Pitfalls and Debugging

  • Wrong zip root folder name: The archive must contain exactly one top-level folder, and its name must be the Python package name QGIS imports. Zipping the contents of my_plugin/ (so metadata.txt sits at the zip root with no folder) or zipping from inside the folder produces an archive the Plugin Manager either rejects or installs to a wrong path. Always build from the parent directory and verify with unzip -l my_plugin.zip that the first path component is my_plugin/.

  • qgisMinimumVersion mismatch: If qgisMinimumVersion is higher than the user’s QGIS, the plugin is greyed out and cannot be enabled — with no obvious explanation in the UI. If it is set lower than what your code actually needs, users on older releases install it and hit runtime AttributeError or ImportError on APIs that do not exist yet. Set it to the oldest version your tests actually cover, and guard newer APIs with Qgis.QGIS_VERSION_INT checks.

  • Uncompiled resources: Shipping the .qrc without the generated resources.py, or forgetting to recompile after adding an icon, produces blank toolbar buttons and ':/plugins/...' not found warnings. resources.py is a build artefact that must be regenerated with pyrcc5 whenever the .qrc changes and included in the zip.

  • Forgetting the version bump: The repository rejects an upload whose version already exists, and users never see an update for a version string that has not increased.

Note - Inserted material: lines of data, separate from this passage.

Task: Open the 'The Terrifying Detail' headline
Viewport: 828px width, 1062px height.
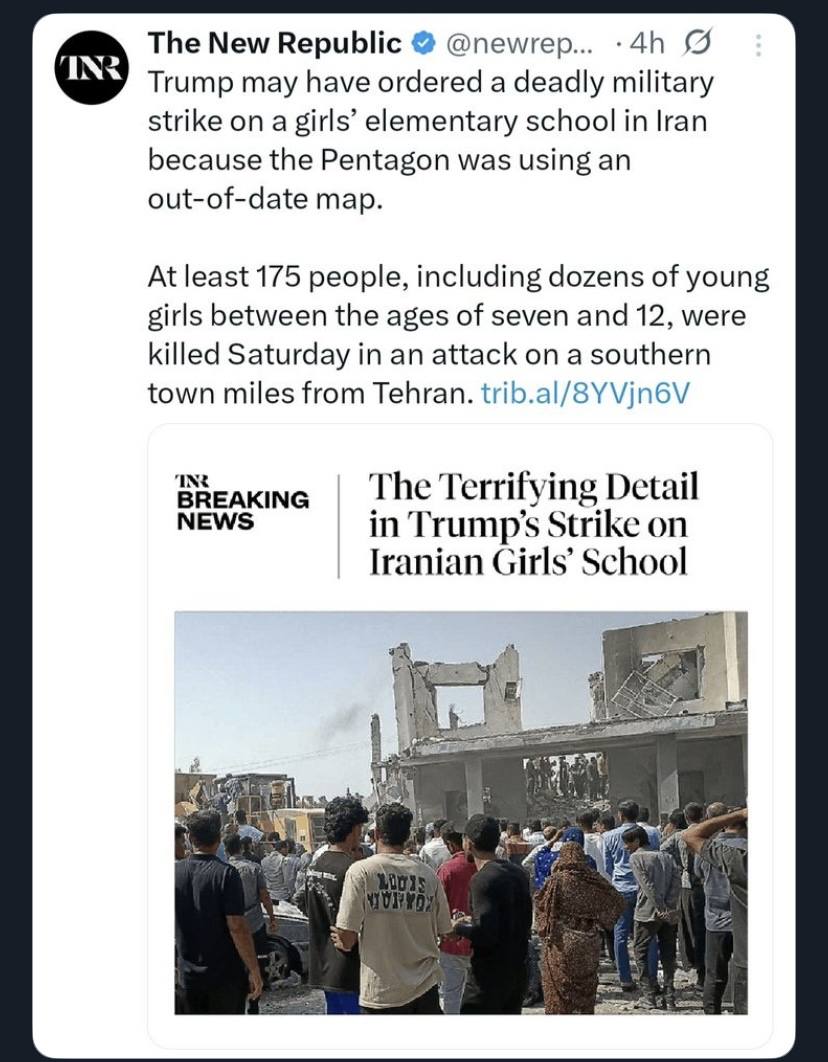Action: 533,487
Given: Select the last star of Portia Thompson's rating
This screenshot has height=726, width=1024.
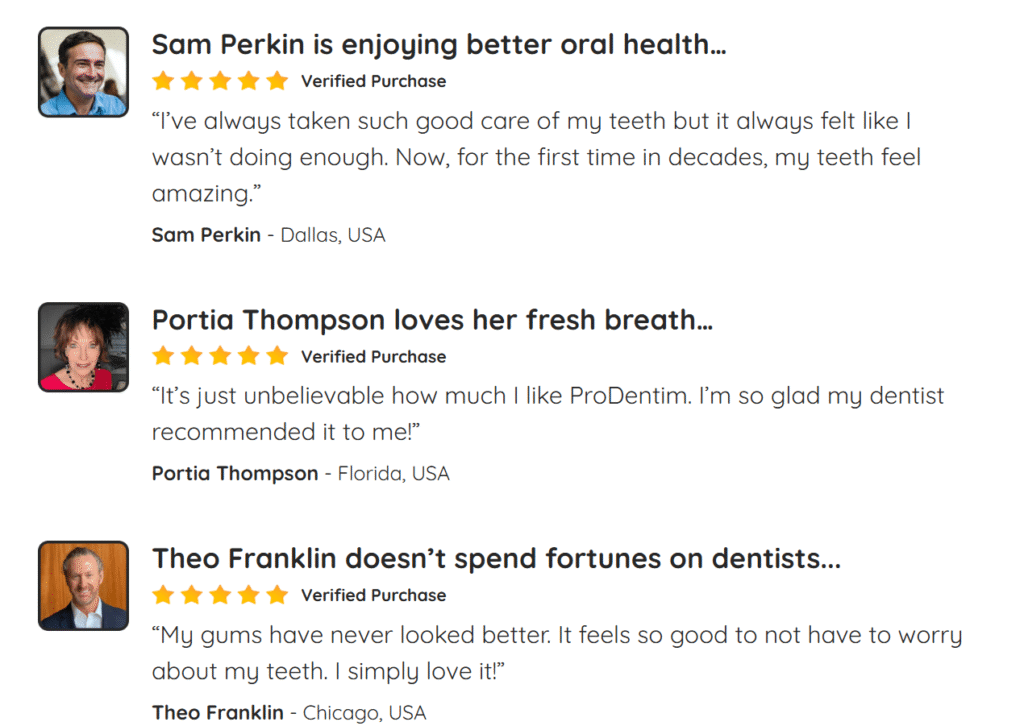Looking at the screenshot, I should (x=277, y=356).
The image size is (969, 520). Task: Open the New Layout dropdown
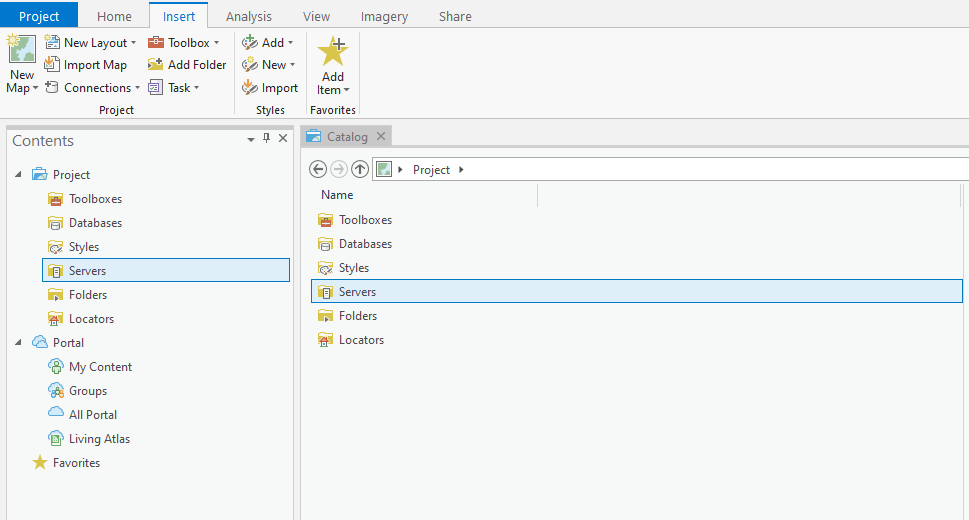pyautogui.click(x=133, y=43)
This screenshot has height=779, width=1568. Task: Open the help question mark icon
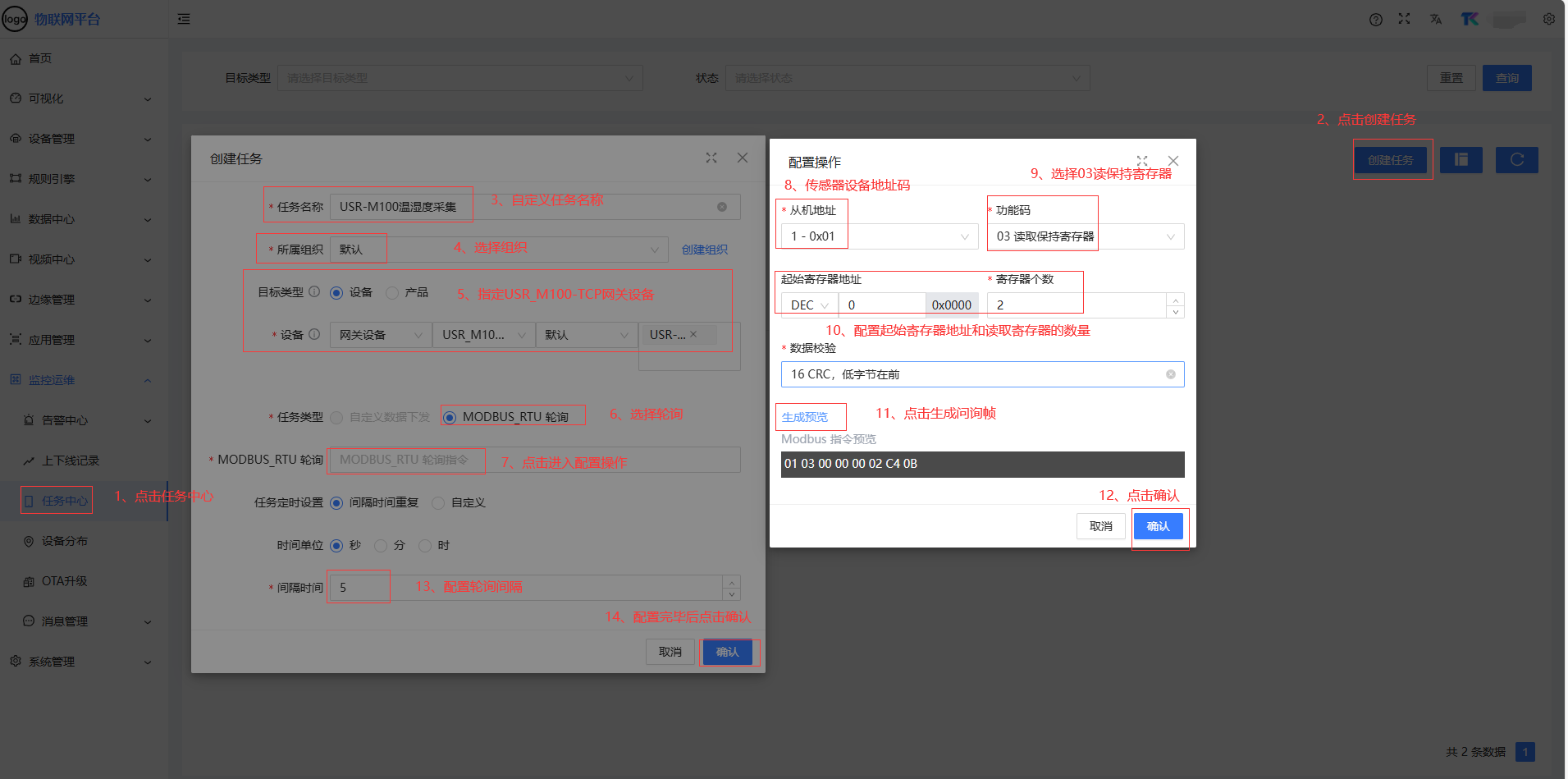pyautogui.click(x=1375, y=20)
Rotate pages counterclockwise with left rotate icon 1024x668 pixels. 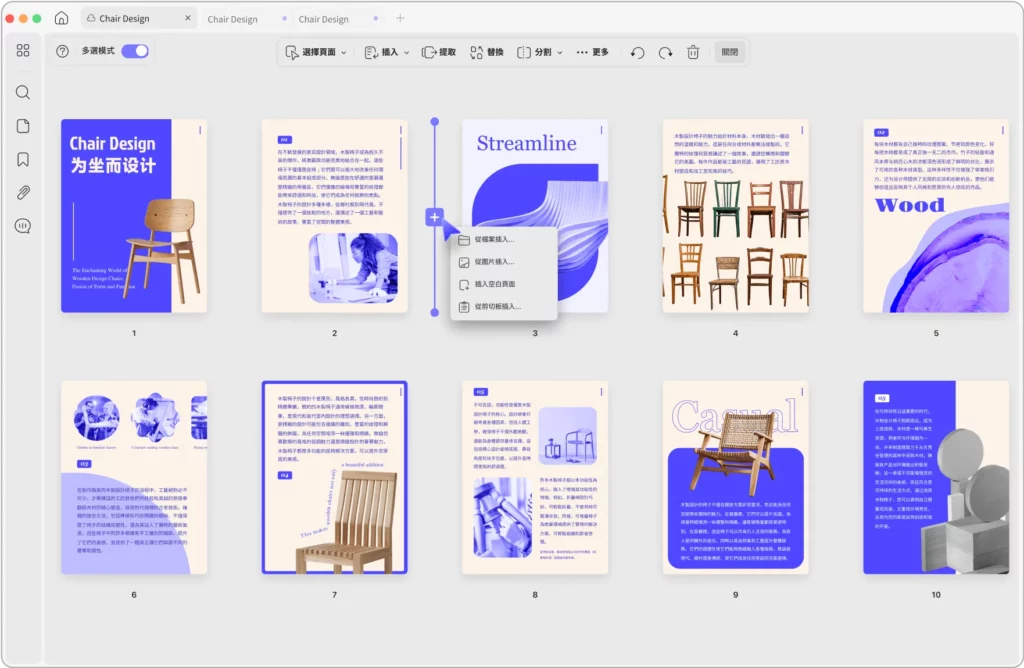(637, 52)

Every distributed change needs a new, higher version. A pre-upload check — comparing the metadata version against the last published one — catches this before you waste a round trip.

  • Leaving experimental=True in a stable release: With experimental=True, the Plugin Manager hides the version from users who have not opted into experimental plugins, so your “release” is effectively invisible to most people. Use experimental=True deliberately during a test cycle and flip it to False for the public release.

  • Bundling development cruft: __pycache__ folders, .pyc files, local test fixtures, and .git metadata inflate the archive and can leak paths or secrets. Exclude them explicitly in your build step; the manifest-driven Python builder above rejects them by construction.

Conclusion

Packaging is where a working plugin becomes a distributable product. The mechanics are unforgiving but finite: one package folder with the required files, a metadata.txt QGIS can parse before it runs a line of your code, compiled resources.py so assets resolve at runtime, a zip whose single root folder matches the package name, and a semantic version that only ever increases. Validate every build by installing the zip in a clean profile, automate the compile-and-zip steps so releases stay reproducible, and treat the version string as the contract that drives every user’s update notification. With the structure and metadata correct, publishing to the official repository is the short final step rather than a source of silent failures.